The work of a reinforced concrete beam lying on an elastic foundation is considered, the deformation characteristics of which are described by a model with two Vlasov-Pasternak bed coefficients. The bed coefficients are considered as stationary random normally distributed functions of the x coordinate. Strength characteristics of concrete: cube strength and concrete tensile strength are assumed to be random variables with Gaussian probability density distributions. The concentrated forces approximating the columns of the building are applied at regular intervals and are assumed to be random normally distributed values. After the formation of cracks in the sections under concentrated forces in the beam, areas with a reduced bending stiffness are formed, and therefore the stiffness of the beam becomes variable along the length of the beam. The solution of the differential equation of bending of a beam with variable stiffness lying on an elastic foundation is proposed to be sought by a variational method minimizing the functional of the additional energy principle. The deflections of a beam with variable stiffness will be approximated by a function that satisfies the boundary conditions and the equilibrium condition.

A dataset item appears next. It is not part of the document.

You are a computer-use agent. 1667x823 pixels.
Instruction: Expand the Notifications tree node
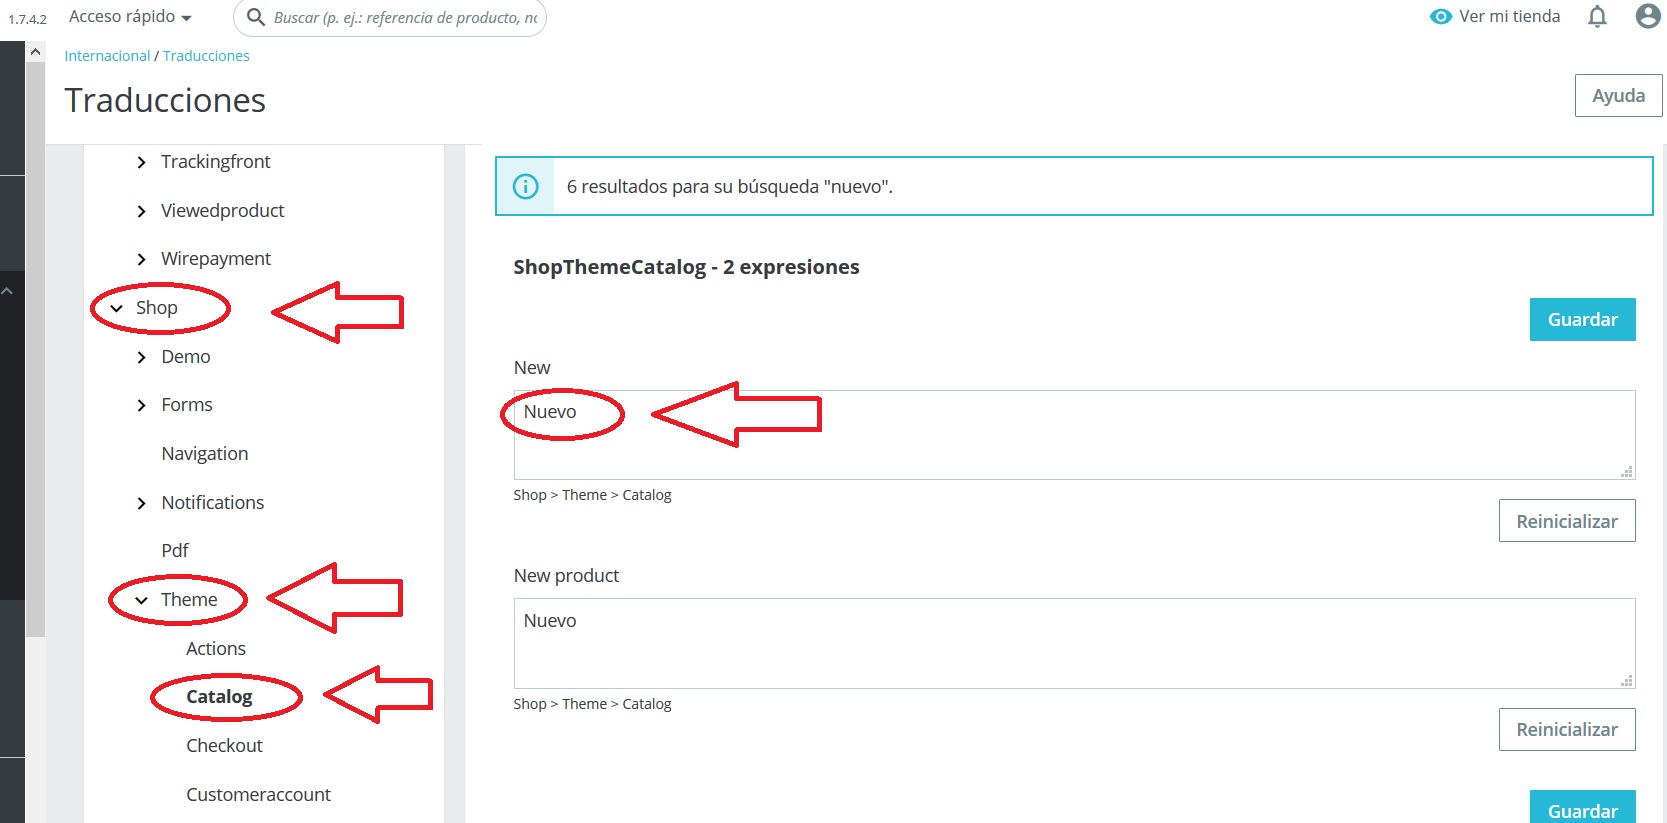click(141, 503)
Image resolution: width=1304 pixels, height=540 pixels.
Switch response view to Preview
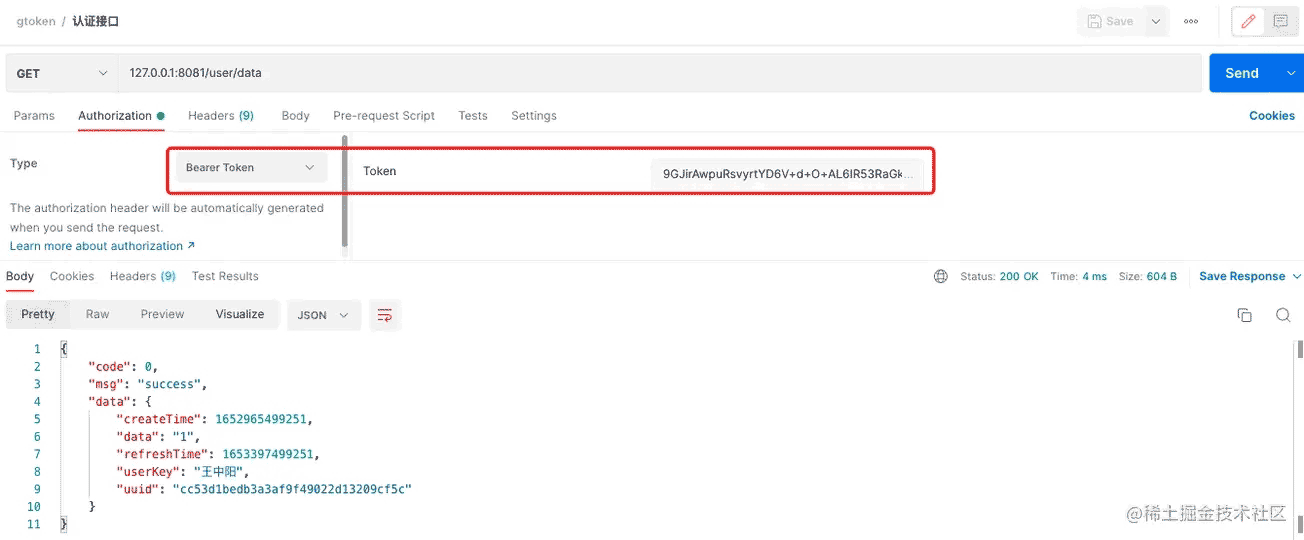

From the equality of the deflections of a beam with constant equivalent bending stiffness and deflections of a beam with variable bending stiffness due to cracking, the constant equivalent stiffness and its statistical parameters are determined. Knowing the constant equivalent bending stiffness of a concrete beam and using the known solutions of the bending equation of a beam lying on an elastic foundation with random properties, it becomes possible to find the probabilistic parameters of bending moments and shear forces and to determine the probability of the onset of limit states of the beam along the normal and inclined sections.